PRIVATE EQUITY DEALS
• StandardAero Aviation Holdings Inc, a portfolio company of Veritas Capital, is exploring a sale which could fetch over $5 billion, according to The Wall Street Journal. Read more.
• EQT Partners is weighing the sale of Direct ChassisLink Inc, a provider of chassis leasing and other services to shipping companies, railroads, terminal operators, according to Bloomberg. A sale of DirectChassis could fetch more than $2.5 billion. Read more.
• Mediafly, which is backed by Boathouse Capital, acquired Alinean Inc, a Winter Park, Fla.-based software and consulting company focused on empowering B2B sales and marketing teams. Financial terms weren’t disclosed.
• Falfurrias Capital Partners made an investment in Best Impressions Caterers, a Charlotte, N.C.-based catering company. Additionally, it acquired Duvall Catering & Events, a Charleston, South Carolina-based provider of catering and event planning services. Financial terms weren’t disclosed.
• Sverica Capital Management made an investment in Gorilla Logic, a Boulder, Colo.-based provider of software development and consulting services. Financial terms weren’t disclosed.

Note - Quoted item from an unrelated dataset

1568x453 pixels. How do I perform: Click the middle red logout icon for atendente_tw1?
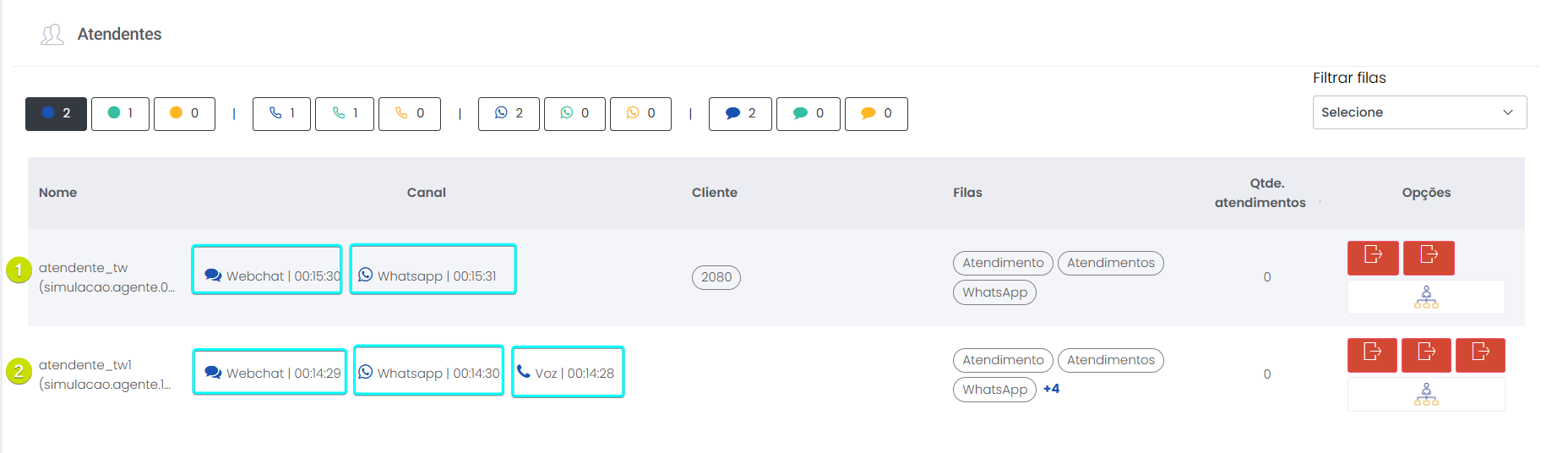1426,355
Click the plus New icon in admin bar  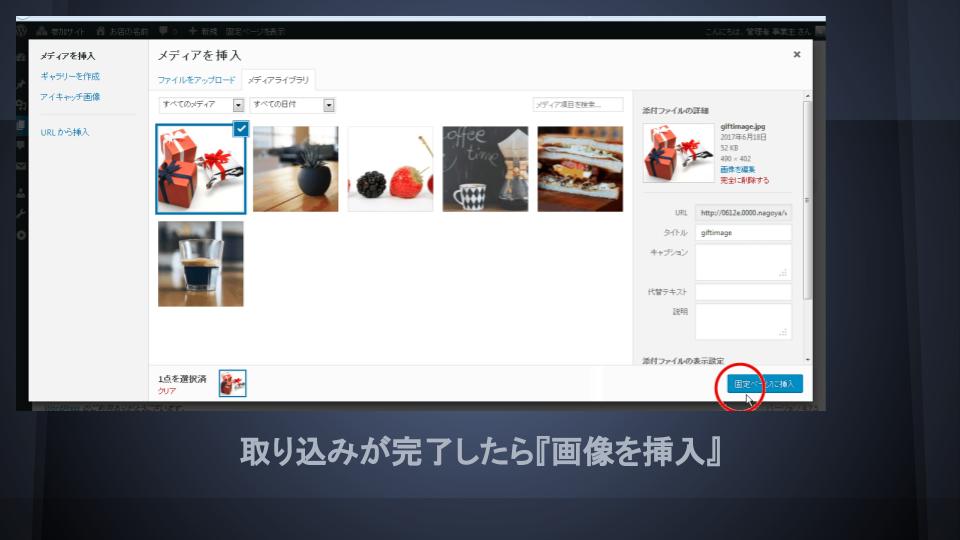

• Geritrex, a portfolio company of BelHealth Investment Partners, acquired Unipack, a Pittsburgh-based manufacturer and distributor of over-the-counter pharmaceuticals. Financial terms weren’t disclosed.
• Bitfury, a crypto miner maker, is weighing an IPO in Amsterdam, London, or Hong Kong as early as 2019, Bloomberg reports citing sources. The deal could value the firm at between $3 billion to $5 billion. Read more.
• STX Entertainment, the Hollywood studio, allowed its proposed IPO in Hong Kong to lapse. Firms including Tencent back the company. Read more.
• Angeles Equity Partners named Frank Spelman as a managing director. Previously, Spelman was a principal at Apollo Global Management and KKR.
• Atlantic Street Capital promoted Phil Druce and George Parry to partner.